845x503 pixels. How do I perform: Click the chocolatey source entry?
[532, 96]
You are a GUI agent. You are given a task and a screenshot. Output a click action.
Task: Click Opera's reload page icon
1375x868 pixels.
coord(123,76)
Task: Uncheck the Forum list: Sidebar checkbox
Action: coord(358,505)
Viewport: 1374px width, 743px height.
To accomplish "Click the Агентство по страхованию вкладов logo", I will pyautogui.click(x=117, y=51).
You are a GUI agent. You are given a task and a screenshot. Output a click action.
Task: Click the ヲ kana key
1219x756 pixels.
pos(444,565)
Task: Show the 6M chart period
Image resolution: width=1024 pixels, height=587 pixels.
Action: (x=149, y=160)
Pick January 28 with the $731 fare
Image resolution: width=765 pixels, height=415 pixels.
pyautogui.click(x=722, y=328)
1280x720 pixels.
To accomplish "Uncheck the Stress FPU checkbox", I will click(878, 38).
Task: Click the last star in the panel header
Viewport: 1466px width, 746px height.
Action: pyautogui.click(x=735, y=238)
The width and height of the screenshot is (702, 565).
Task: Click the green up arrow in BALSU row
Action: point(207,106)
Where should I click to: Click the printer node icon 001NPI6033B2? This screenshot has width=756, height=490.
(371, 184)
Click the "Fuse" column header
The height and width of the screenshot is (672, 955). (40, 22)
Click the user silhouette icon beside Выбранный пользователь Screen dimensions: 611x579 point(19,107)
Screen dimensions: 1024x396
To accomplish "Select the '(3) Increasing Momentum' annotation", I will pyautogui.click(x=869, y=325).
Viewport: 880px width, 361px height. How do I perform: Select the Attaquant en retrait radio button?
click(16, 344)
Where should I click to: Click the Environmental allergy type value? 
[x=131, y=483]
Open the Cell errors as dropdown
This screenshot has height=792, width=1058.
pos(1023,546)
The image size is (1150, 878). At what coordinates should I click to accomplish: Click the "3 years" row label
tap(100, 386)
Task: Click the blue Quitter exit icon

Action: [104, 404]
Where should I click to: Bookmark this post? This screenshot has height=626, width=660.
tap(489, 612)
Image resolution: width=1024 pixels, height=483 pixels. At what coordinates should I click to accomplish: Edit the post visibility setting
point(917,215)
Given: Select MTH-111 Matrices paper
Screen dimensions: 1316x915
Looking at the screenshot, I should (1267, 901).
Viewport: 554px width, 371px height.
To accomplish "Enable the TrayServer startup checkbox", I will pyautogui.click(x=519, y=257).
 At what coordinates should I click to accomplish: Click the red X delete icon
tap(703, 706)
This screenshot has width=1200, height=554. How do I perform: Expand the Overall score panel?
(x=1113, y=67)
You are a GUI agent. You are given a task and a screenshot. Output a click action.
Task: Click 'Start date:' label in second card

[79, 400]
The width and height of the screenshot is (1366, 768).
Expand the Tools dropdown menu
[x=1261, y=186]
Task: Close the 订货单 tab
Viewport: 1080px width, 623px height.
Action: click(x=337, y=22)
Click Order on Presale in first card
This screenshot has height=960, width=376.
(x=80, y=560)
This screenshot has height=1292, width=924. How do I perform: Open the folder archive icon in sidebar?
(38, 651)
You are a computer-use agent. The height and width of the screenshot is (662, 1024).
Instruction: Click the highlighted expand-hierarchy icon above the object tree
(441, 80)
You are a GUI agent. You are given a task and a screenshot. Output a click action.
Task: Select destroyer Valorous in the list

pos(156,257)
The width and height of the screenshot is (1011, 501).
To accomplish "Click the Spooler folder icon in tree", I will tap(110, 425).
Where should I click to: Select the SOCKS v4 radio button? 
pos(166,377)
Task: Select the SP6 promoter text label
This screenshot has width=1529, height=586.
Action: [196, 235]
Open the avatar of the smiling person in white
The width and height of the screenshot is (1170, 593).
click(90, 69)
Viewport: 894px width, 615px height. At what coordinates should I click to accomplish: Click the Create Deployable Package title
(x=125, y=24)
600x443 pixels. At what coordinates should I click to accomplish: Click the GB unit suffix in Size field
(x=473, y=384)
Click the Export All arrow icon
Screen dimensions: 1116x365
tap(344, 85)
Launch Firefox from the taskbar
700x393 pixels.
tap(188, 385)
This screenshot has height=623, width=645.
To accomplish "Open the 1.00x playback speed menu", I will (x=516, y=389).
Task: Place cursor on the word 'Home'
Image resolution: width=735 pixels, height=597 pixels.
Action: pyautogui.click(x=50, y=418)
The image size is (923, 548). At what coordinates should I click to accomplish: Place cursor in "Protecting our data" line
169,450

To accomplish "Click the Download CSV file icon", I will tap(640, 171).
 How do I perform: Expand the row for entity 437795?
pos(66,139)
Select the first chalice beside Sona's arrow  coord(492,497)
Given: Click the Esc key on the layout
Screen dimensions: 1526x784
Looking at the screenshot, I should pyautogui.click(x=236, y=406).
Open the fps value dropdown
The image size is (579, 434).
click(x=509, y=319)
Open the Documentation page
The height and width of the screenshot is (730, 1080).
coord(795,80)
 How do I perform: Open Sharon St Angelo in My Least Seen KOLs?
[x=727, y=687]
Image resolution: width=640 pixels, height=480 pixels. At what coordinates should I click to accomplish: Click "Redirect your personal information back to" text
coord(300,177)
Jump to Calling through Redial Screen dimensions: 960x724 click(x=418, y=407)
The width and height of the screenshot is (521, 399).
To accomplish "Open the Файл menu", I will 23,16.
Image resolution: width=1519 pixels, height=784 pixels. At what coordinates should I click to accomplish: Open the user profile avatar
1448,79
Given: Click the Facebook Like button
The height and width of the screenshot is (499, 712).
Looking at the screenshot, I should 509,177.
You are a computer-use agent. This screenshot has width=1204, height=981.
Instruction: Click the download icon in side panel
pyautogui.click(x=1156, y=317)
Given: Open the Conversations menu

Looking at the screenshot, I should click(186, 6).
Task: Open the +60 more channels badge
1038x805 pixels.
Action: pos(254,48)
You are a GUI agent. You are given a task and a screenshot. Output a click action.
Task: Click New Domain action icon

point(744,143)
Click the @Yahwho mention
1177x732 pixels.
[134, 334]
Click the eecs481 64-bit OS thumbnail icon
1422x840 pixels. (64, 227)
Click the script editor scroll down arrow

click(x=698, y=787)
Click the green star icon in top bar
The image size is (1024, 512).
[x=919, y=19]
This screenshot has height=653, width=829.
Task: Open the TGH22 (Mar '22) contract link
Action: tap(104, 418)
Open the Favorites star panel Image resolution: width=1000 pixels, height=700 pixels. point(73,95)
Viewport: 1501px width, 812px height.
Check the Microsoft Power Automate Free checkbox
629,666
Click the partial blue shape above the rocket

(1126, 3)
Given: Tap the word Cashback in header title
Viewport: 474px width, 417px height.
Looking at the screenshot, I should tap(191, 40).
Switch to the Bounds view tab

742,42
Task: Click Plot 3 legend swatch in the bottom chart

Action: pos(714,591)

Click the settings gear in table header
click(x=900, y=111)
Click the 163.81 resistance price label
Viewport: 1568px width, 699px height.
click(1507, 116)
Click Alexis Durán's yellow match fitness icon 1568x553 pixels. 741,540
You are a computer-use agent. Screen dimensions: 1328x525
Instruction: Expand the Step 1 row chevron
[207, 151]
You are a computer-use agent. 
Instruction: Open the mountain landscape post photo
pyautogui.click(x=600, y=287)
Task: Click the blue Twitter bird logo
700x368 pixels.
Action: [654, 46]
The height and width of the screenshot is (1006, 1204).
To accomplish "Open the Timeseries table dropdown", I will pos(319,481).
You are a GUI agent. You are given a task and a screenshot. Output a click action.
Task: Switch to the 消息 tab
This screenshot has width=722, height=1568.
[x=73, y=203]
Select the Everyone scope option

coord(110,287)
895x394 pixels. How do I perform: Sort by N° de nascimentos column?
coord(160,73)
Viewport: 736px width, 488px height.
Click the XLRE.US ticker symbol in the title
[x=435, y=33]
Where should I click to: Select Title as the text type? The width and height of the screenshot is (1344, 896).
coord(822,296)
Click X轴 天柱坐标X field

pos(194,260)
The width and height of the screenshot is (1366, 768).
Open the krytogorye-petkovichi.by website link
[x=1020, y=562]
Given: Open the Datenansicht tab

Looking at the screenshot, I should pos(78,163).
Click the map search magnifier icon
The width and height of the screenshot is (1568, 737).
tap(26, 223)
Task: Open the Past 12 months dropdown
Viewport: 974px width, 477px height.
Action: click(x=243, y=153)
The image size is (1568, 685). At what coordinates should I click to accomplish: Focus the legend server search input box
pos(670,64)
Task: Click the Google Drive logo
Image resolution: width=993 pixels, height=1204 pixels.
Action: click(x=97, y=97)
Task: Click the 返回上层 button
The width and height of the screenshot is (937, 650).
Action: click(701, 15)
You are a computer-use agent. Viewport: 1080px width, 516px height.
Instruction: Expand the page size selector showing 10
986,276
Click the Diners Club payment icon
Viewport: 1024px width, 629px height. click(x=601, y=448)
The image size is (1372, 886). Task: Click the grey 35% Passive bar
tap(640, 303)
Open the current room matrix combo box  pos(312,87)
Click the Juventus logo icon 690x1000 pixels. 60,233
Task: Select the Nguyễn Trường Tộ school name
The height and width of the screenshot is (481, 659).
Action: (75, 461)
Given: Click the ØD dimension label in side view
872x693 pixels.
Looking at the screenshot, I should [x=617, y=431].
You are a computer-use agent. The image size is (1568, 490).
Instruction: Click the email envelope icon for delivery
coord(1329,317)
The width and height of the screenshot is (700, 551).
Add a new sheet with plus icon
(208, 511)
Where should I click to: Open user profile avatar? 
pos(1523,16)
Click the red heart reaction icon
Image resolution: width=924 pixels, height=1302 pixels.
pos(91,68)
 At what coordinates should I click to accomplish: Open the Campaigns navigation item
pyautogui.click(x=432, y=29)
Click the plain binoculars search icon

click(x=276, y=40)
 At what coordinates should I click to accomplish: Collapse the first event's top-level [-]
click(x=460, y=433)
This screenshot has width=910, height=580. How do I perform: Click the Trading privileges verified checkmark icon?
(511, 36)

★ ★ ★ ★

**Your instructions**
What lines above contain the word "beside"? Please copy each one.

**Solution to this task**
Click the user silhouette icon beside Выбранный пользователь Screen dimensions: 611x579 point(19,107)
Select the first chalice beside Sona's arrow  coord(492,497)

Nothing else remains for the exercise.